The man holding the Canadian flag and leading the athletes was a practitioner of judo named Nicolas Gill. In that instant, Gill was a poster boy of the national spirit. But in his heart Gill was (and probably still is) a Quebec separatist. Nine years ago, he voted in a referendum that supported the fracturing of Canada.
In fact, it was not really much of a secret. Gill acknowledged his old political leanings but insisted it should not disqualify him as the Canadian standard-bearer. For a day or two, some Canadians made a bit of a fuss. But mostly, they accepted it. After 35 years of quarrelling over Quebec's place in Canada, the ethnic battle between English and French speakers seems to have lost its bite.
It is one of the joys of living in Canada, which has room for all kinds of cultural anomalies and flamboyant contradictions, including Mounties in turbans and rejected refugees from Third World countries seeking (and getting) sanctuary in churches that nobody attends any longer.
But any Canadian over the age of 40 knows that the country was not always so complacent about 'the Quebec problem'. In the late 1960 and 1970s, a handful of extremists under the banner of a group called the FLQ placed bombs in mail boxes, kidnapped a British diplomat and even assassinated a Quebec cabinet minister - all in the name of freeing Quebec from the 'yoke' of Canada.

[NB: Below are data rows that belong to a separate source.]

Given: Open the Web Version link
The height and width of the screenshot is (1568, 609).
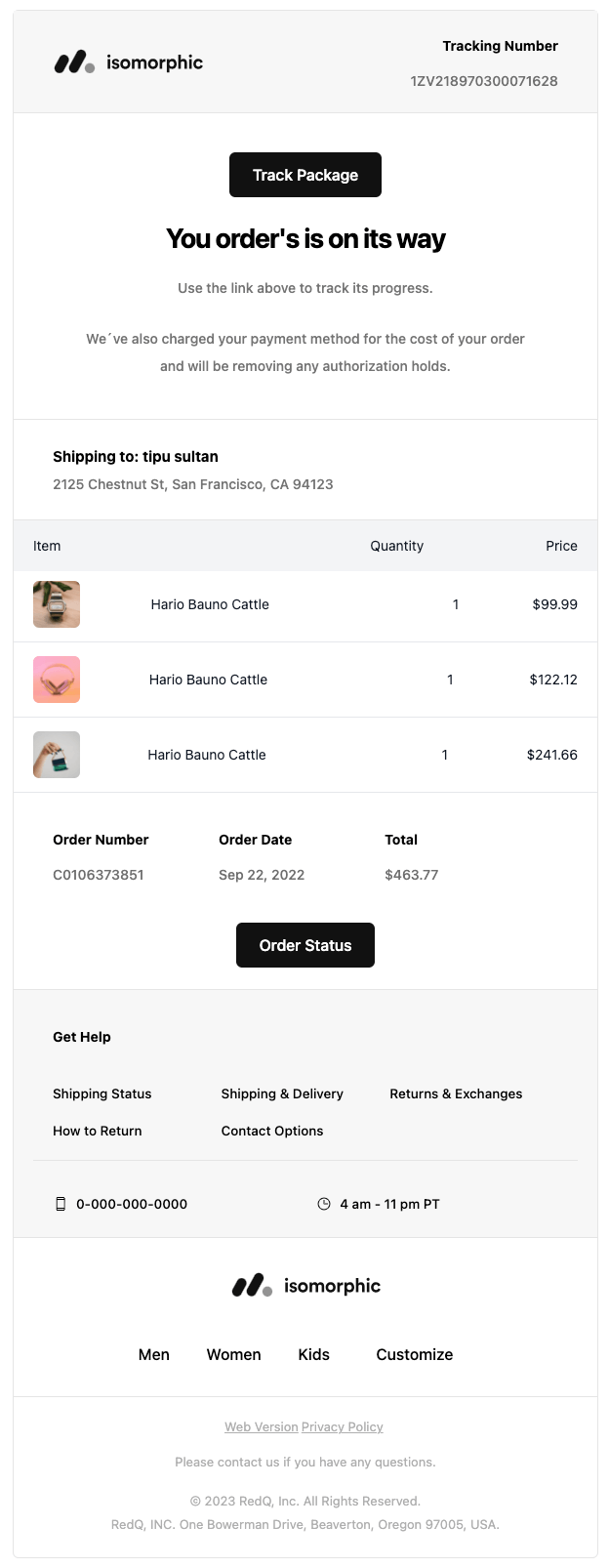Looking at the screenshot, I should [x=262, y=1426].
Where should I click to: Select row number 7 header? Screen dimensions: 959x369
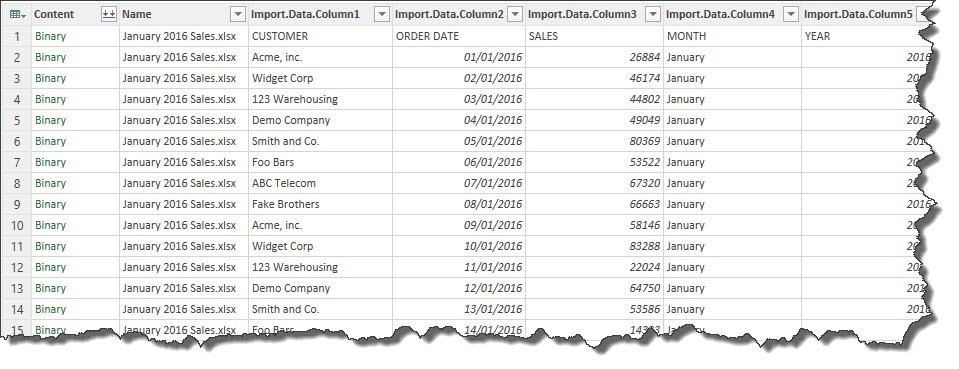(x=17, y=162)
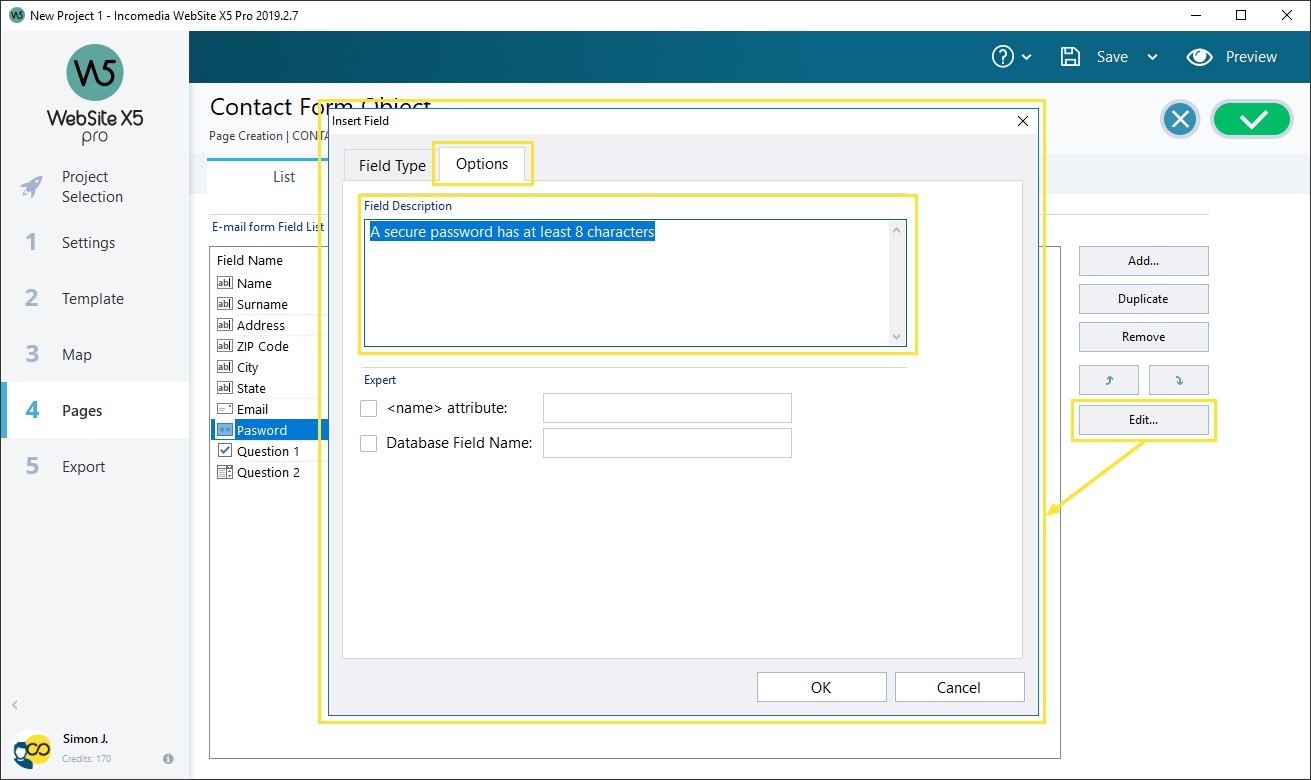The width and height of the screenshot is (1311, 780).
Task: Select the Name text field icon
Action: [x=225, y=283]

But the terrorists were caught, jailed, freed and mostly forgiven. In 1976, Quebecers elected our history's most famous separatist, Rene Levesque, as premier of the province. He did all he could to pull Quebec out of Canada, but in the end, his struggle was absorbed and mostly neutralised. Two referendums on separatism have been held since, and both times Quebecers stepped back from the brink.
Other countries break apart in ethnic acrimony. Canada accommodates. We even subsidise separatists. A national political party, the Bloc Quebecois, which is dedicated to the break-up of Canada, polled 1.67 million votes in the last federal election. By law, each political party receives C$1.75 (HK$10.50) in government funding for every vote it collects. That is every year, until 2007.